Selection:
================

Abstract class to represent siamese models with a momentum branch.

Subclasses should implement training_step method.

Parameters:
  • trunk (DictConfig) – Config to build a trunk.

  • optimizer (DictConfig) – Config to build optimizers and schedulers.

  • projector (Optional[DictConfig], optional) – Config to build a project.

    Default: None

  • predictor (Optional[DictConfig], optional) – Config to build a predictor.

    Default: None

  • train_transform (Optional[DictConfig], optional) – Config to perform transformation on train input.

    Default: None

  • val_transform (Optional[DictConfig], optional) – Config to perform transformation on val input.

    Default: None

  • test_transform (Optional[DictConfig], optional) – Config to perform transformation on test input.

    Default: None

  • normalize_outputs (bool, optional) – If True, normalize outputs.

    Default: True

  • num_global_crops (int, optional) – Number of global crops which are the first elements of each batch.

    Default: 2

  • num_local_crops (int, optional) – Number of local crops which are the last elements of each batch.

    Default: 0

  • num_splits (int, optional) – Number of splits to apply to each crops.

    Default: 0

  • num_splits_per_combination (int, optional) – Number of splits used for combinations of features of each split.

    Default: 2

  • mutual_pass (bool, optional) – If True, perform one pass per branch per crop resolution.

    Default: False

  • initial_momentum (int, optional) – Initial value for the momentum update.

    Default: 0.996

  • scheduler_momentum (str, optional) – Rule to update the momentum value.

    Default: 'cosine'

class eztorch.models.siamese.ShuffleMomentumSiameseBaseModel(trunk, optimizer, projector=None, predictor=None, train_transform=None, val_transform=None, test_transform=None, normalize_outputs=True, num_global_crops=2, num_local_crops=0, num_splits=0, num_splits_per_combination=2, mutual_pass=False, initial_momentum=0.996, scheduler_momentum='cosine', shuffle_bn=True, num_devices=1, simulate_n_devices=8)[source]

Abstract class to represent siamese models with a momentum branch and possibility to shuffle input elements in momentum branch to apply normalization trick from MoCo.

Subclasses should implement training_step method.

Parameters:
  • trunk (DictConfig) – Config to build a trunk.

  • optimizer (DictConfig) – Config to build optimizers and schedulers.

  • projector (Optional[DictConfig], optional) – Config to build a project.

    Default: None

  • predictor (Optional[DictConfig], optional) – Config to build a predictor.

    Default: None

  • train_transform (Optional[DictConfig], optional) – Config to perform transformation on train input.

    Default: None

  • val_transform (Optional[DictConfig], optional) – Config to perform transformation on val input.

    Default: None

  • test_transform (Optional[DictConfig], optional) – Config to perform transformation on test input.

================

Data entries:
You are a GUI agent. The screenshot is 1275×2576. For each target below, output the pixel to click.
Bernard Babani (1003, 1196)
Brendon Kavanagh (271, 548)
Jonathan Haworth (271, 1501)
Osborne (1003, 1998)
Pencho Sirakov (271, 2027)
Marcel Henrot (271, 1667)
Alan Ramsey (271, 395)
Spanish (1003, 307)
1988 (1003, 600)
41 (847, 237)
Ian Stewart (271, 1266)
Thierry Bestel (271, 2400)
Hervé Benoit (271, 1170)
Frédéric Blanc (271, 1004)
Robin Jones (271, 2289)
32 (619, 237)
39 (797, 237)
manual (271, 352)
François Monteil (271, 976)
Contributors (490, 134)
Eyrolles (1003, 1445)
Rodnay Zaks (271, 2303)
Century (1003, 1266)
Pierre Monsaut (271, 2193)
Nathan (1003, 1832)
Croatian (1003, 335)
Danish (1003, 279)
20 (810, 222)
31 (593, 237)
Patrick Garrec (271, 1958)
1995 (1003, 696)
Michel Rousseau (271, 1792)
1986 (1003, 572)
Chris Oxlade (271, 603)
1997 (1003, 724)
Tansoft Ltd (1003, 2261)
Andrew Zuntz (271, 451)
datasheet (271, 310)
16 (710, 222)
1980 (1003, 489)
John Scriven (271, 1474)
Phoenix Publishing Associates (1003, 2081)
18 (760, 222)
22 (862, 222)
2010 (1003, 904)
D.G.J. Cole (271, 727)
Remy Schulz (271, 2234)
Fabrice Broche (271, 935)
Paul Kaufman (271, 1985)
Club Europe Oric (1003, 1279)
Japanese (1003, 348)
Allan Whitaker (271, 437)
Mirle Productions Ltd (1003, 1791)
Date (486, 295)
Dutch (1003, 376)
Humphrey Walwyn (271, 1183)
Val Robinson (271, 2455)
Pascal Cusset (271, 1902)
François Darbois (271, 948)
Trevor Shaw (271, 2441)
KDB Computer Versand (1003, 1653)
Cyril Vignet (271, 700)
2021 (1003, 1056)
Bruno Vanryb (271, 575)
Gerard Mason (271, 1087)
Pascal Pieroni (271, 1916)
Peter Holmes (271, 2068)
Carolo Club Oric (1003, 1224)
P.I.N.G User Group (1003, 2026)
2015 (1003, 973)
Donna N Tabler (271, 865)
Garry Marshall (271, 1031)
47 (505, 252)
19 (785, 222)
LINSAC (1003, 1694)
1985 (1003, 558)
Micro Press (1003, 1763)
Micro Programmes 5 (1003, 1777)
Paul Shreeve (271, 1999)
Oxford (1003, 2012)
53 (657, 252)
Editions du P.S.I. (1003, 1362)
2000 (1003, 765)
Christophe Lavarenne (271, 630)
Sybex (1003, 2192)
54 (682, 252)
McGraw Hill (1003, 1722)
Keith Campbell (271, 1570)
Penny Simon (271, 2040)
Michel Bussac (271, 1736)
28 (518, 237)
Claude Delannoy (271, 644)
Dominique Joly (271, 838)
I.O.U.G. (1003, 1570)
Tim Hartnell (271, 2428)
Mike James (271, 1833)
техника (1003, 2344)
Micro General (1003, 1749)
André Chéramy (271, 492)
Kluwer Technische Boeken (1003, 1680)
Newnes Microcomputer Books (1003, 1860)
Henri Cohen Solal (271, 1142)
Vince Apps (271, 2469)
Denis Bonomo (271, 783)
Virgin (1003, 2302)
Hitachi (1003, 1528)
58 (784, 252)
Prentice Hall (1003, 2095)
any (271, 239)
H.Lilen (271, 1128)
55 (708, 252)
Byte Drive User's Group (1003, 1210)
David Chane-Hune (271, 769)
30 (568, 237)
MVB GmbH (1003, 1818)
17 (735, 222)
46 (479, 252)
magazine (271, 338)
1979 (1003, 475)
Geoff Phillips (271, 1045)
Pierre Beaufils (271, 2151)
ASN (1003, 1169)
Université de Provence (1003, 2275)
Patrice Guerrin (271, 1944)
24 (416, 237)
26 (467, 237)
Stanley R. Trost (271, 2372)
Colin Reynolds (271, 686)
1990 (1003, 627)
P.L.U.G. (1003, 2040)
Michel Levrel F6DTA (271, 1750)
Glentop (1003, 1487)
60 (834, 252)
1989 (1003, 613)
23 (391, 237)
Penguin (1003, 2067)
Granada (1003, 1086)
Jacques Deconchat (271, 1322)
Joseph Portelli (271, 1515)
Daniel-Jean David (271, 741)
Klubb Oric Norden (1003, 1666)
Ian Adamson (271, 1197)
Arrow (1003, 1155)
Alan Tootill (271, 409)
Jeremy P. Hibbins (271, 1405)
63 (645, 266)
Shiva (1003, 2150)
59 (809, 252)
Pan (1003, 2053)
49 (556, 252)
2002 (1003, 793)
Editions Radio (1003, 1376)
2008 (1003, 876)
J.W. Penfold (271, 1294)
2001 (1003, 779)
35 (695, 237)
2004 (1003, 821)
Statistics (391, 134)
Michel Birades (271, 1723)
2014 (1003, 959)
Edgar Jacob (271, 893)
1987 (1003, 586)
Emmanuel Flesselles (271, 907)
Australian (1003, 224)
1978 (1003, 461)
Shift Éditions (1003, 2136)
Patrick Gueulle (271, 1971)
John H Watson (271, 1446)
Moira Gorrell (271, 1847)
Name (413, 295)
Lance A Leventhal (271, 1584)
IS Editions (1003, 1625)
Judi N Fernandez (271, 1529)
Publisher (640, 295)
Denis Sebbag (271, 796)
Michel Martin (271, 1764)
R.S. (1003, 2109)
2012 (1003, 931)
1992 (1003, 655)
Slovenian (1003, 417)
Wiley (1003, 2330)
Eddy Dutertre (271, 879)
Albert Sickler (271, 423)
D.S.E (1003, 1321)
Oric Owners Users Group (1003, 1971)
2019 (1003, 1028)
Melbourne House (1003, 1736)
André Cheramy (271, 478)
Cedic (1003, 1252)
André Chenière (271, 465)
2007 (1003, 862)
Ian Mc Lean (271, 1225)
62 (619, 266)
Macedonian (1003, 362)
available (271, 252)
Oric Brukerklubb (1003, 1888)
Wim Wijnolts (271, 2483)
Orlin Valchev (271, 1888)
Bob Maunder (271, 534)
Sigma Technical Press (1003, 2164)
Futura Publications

================

What to work on:
a) Lay out the listing as a Markdown table with the columns Row and Line, starting at the line that contains "Paul Kaufman (271, 1985)" and stopping after the line that contains "Mike James (271, 1833)". Leave out blank lines.
b) Continue the eztorch siamese model documentation from its last line.

Results for each task:
a)
| Row | Line |
|---|---|
| 1 | Paul Kaufman (271, 1985) |
| 2 | Club Europe Oric (1003, 1279) |
| 3 | Japanese (1003, 348) |
| 4 | Allan Whitaker (271, 437) |
| 5 | Mirle Productions Ltd (1003, 1791) |
| 6 | Date (486, 295) |
| 7 | Dutch (1003, 376) |
| 8 | Humphrey Walwyn (271, 1183) |
| 9 | Val Robinson (271, 2455) |
| 10 | Pascal Cusset (271, 1902) |
| 11 | François Darbois (271, 948) |
| 12 | Trevor Shaw (271, 2441) |
| 13 | KDB Computer Versand (1003, 1653) |
| 14 | Cyril Vignet (271, 700) |
| 15 | 2021 (1003, 1056) |
| 16 | Bruno Vanryb (271, 575) |
| 17 | Gerard Mason (271, 1087) |
| 18 | Pascal Pieroni (271, 1916) |
| 19 | Peter Holmes (271, 2068) |
| 20 | Carolo Club Oric (1003, 1224) |
| 21 | P.I.N.G User Group (1003, 2026) |
| 22 | 2015 (1003, 973) |
| 23 | Donna N Tabler (271, 865) |
| 24 | Garry Marshall (271, 1031) |
| 25 | 47 (505, 252) |
| 26 | 19 (785, 222) |
| 27 | LINSAC (1003, 1694) |
| 28 | 1985 (1003, 558) |
| 29 | Micro Press (1003, 1763) |
| 30 | Micro Programmes 5 (1003, 1777) |
| 31 | Paul Shreeve (271, 1999) |
| 32 | Oxford (1003, 2012) |
| 33 | 53 (657, 252) |
| 34 | Editions du P.S.I. (1003, 1362) |
| 35 | 2000 (1003, 765) |
| 36 | Christophe Lavarenne (271, 630) |
| 37 | Sybex (1003, 2192) |
| 38 | 54 (682, 252) |
| 39 | McGraw Hill (1003, 1722) |
| 40 | Keith Campbell (271, 1570) |
| 41 | Penny Simon (271, 2040) |
| 42 | Michel Bussac (271, 1736) |
| 43 | 28 (518, 237) |
| 44 | Claude Delannoy (271, 644) |
| 45 | Dominique Joly (271, 838) |
| 46 | I.O.U.G. (1003, 1570) |
| 47 | Tim Hartnell (271, 2428) |
| 48 | Mike James (271, 1833) |

b)
    Default: None

  • normalize_outputs (bool, optional) – If True, normalize outputs.

    Default: True

  • num_global_crops (int, optional) – Number of global crops which are the first elements of each batch.

    Default: 2

  • num_local_crops (int, optional) – Number of local crops which are the last elements of each batch.

    Default: 0

  • num_splits (int, optional) – Number of splits to apply to each crops.

    Default: 0

  • num_splits_per_combination (int, optional) – Number of splits used for combinations of features of each split.

    Default: 2

  • mutual_pass (bool, optional) – If True, perform one pass per branch per crop resolution.

    Default: False

  • initial_momentum (int, optional) – Initial value for the momentum update.

    Default: 0.996

  • scheduler_momentum (str, optional) – Rule to update the momentum value.

    Default: 'cosine'

  • shuffle_bn (bool, optional) – If True, apply shuffle normalization trick from MoCo.

    Default: True

  • num_devices (int, optional) – Number of devices used to train the model in each node.

    Default: 1

  • simulate_n_devices (int, optional) – Number of devices to simulate to apply shuffle trick. Requires shuffle_bn to be True and num_devices to be \(1\).

    Default: 8

class eztorch.models.siamese.ShuffleMomentumQueueBaseModel(trunk, optimizer, projector=None, predictor=None, train_transform=None, val_transform=None, test_transform=None, normalize_outputs=True, num_global_crops=2, num_local_crops=0, num_splits=0, num_splits_per_combination=2, mutual_pass=False, initial_momentum=0.999, scheduler_momentum='constant', shuffle_bn=False, num_devices=1, simulate_n_devices=8, queue=None, sym=False, use_keys=False)[source]

SCE model.

Parameters:
  • trunk (DictConfig) – Config tu build a trunk.

  • optimizer (DictConfig) – Config tu build optimizers and schedulers.

  • projector (Optional[DictConfig], optional) – Config to build a project.

    Default: None

  • predictor (Optional[DictConfig], optional) – Config to build a predictor.

    Default: None

  • train_transform (Optional[DictConfig], optional) – Config to perform transformation on train input.

    Default: None

  • val_transform (Optional[DictConfig], optional) – Config to perform transformation on val input.

    Default: None

  • test_transform (Optional[DictConfig], optional) – Config to perform transformation on test input.

    Default: None

  • normalize_outputs (bool, optional) – If True, normalize outputs.

    Default: True

  • num_global_crops (int, optional) – Number of global crops which are the first elements of each batch.

    Default: 2

  • num_local_crops (int, optional) – Number of local crops which are the last elements of each batch.

    Default: 0

  • num_splits (int, optional) – Number of splits to apply to each crops.

    Default: 0

  • num_splits_per_combination (int, optional) – Number of splits used for combinations of features of each split.

    Default: 2

  • mutual_pass (bool, optional) – If True, perform one pass per branch per crop resolution.

    Default: False

  • initial_momentum (int, optional) – Initial value for the momentum update.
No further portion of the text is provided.